→ Work order
In the passage on electromagnetic interference in industrial cabling, what does the quality of the cable shielding depend on?

In industrial environments, electromagnetic behaviour can have a disruptive impact on sensitive motors, controllers and welding machines. Problems can arise especially in long electrical power or data transmission wires running between the individual components, and it is important to take suitable protective measures against this.
Because they behave like antennas, such cables can pick up electromagnetic interference, which becomes superimposed over the useful signal (to or from a sensor or rotary encoder, for instance). The result is EM interference in the connected devices – causing anything from inconspicuous corruption of isolated measurements to total failure of a production wire. Conversely, such cables and wires can also behave as transmitters of EM interference.One proven countermeasure has been to install electromagnetic components in an earthed switch cabinet and to connect them using shielded (EMC) cable. One commonly observed problem with this, however, is that the very site where the cables pass into the switch cabinet becomes an EMC weak point in itself. Inadequate contact between the cable shield and metal housing here frequently negates the desired shielding effect entirely. Take good notice of this fact!
Generally, it is not possible to distinguish between wire-bound and field-bound interference. Field-bound interference, which can be directly given off by or conversely act upon a PCB for example, can be effectively mitigated by installing electrical or electronic components into closed metallic housings such as switch cabinets.
If there are no large openings or breaches in housing, then a Faraday cage is formed, which offers effective protection against EM interference. In industrial practice, this type of shielding most often comes at a very high price, and can hardly be achieved for moving machine parts. An alternative is to use cables featuring an EMC shielding braid. The quality of the cable shielding in this case depends greatly on the structure and density of the braid. Also, suitable mechanical fastening elements must be used to achieve the closest to ideal connection of the cable shield to the housing wall, so as to prevent any interference running along the cable shield from getting in.
The crucial factor here is the leakage resistance, i.e. the resistance a transverse electromagnetic wave “sees” on the cable shield when it reaches the cable-housing interface. Use of suitable cables can therefore ensure EMC protection.

→ Recorded data
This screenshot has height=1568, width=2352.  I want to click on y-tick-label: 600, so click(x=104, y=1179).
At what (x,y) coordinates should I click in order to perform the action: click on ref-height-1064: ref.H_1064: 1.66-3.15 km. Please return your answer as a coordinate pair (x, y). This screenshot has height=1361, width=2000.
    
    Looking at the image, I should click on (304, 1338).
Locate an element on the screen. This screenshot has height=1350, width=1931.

→ Response box
It depends greatly on the structure and density of the braid.